Just today I capitulated and joined the Norwegian Facebook club for owners of Toyota HiLux. I had a technical question which I have tried searching the internet for an answer to for 10 years or more. Is the diesel “Power Heater” turned off by a thermostat or do I have to remember to turn it off and on? It took 5 minutes and I got the answer. It turns off at 60 C.
The problem is that I live in a country where the majority is naĂŻve. Just this week it was discovered that our minister of justice is using TikTok!

Not to say that your particular question and answer actually exist in any of these sites, but a quick search in Brave turned up quite a few dedicated Toyota HiLux forums where you could have asked that question in the past and almost certainly received an answer. So while someone happened to ask/answer it on the Facebook group, that doesn’t speak to Facebook offering a general service that’s unique.

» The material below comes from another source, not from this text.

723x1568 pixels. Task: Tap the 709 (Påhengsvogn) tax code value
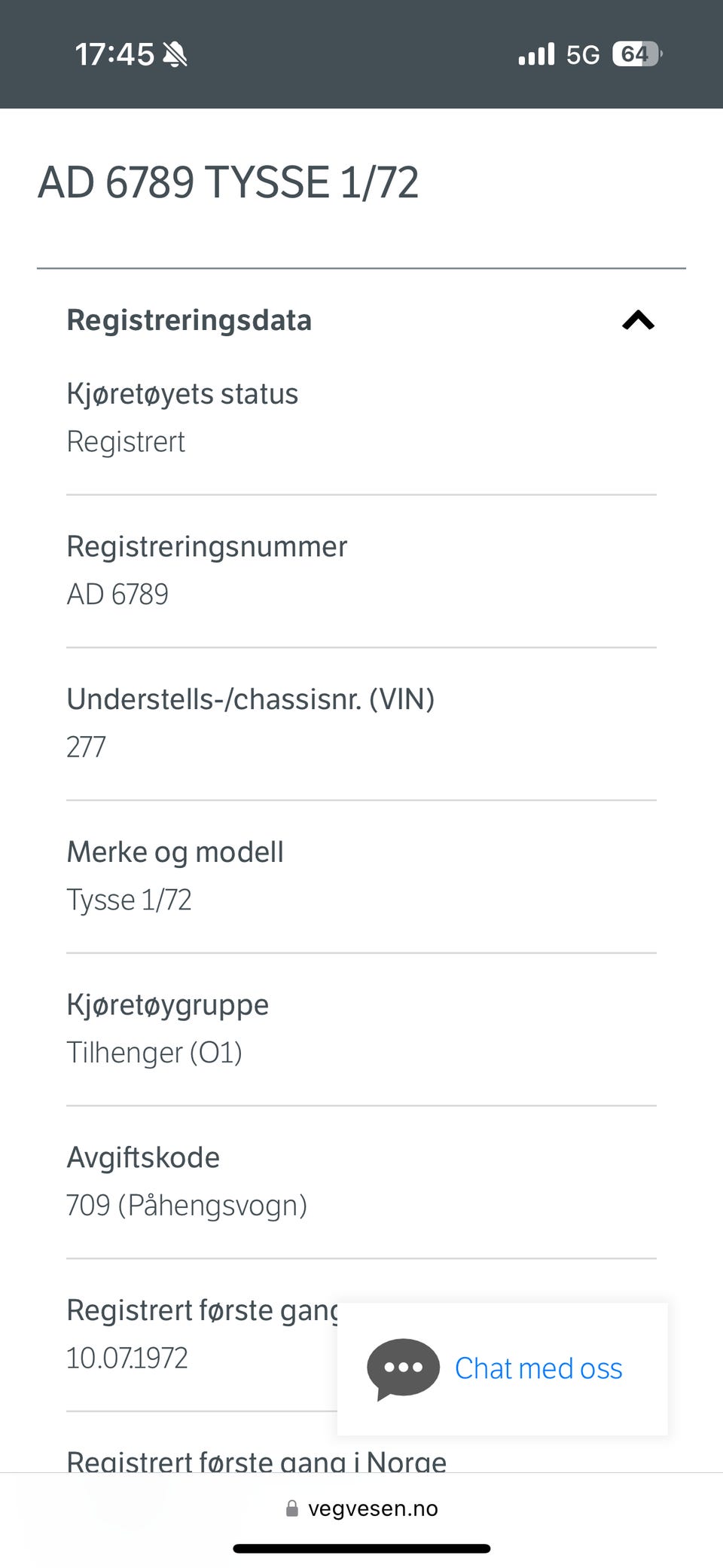[187, 1206]
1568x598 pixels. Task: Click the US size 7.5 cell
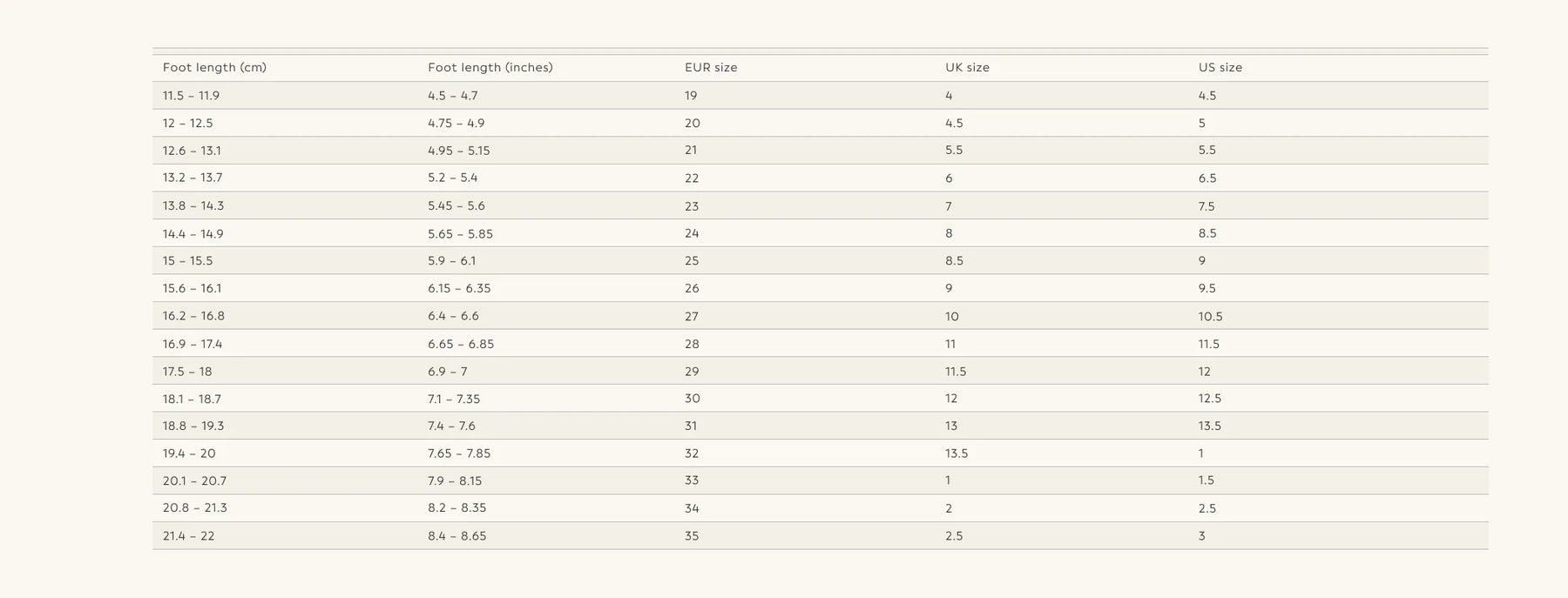pyautogui.click(x=1206, y=206)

https://search.brave.com/search?q=Toyota+HiLux+diesel+“Power+Heater”+turned+off+by+a+thermostat&source=desktop

I have searched all those forums for years and also last week, before turning to Facebook. I even found answers to my question on several, but based on my knowledge in practical use found the answers to be wrong. This made me think maybe the model here up in the north, have a different solution. I have not found any Norwegian forum.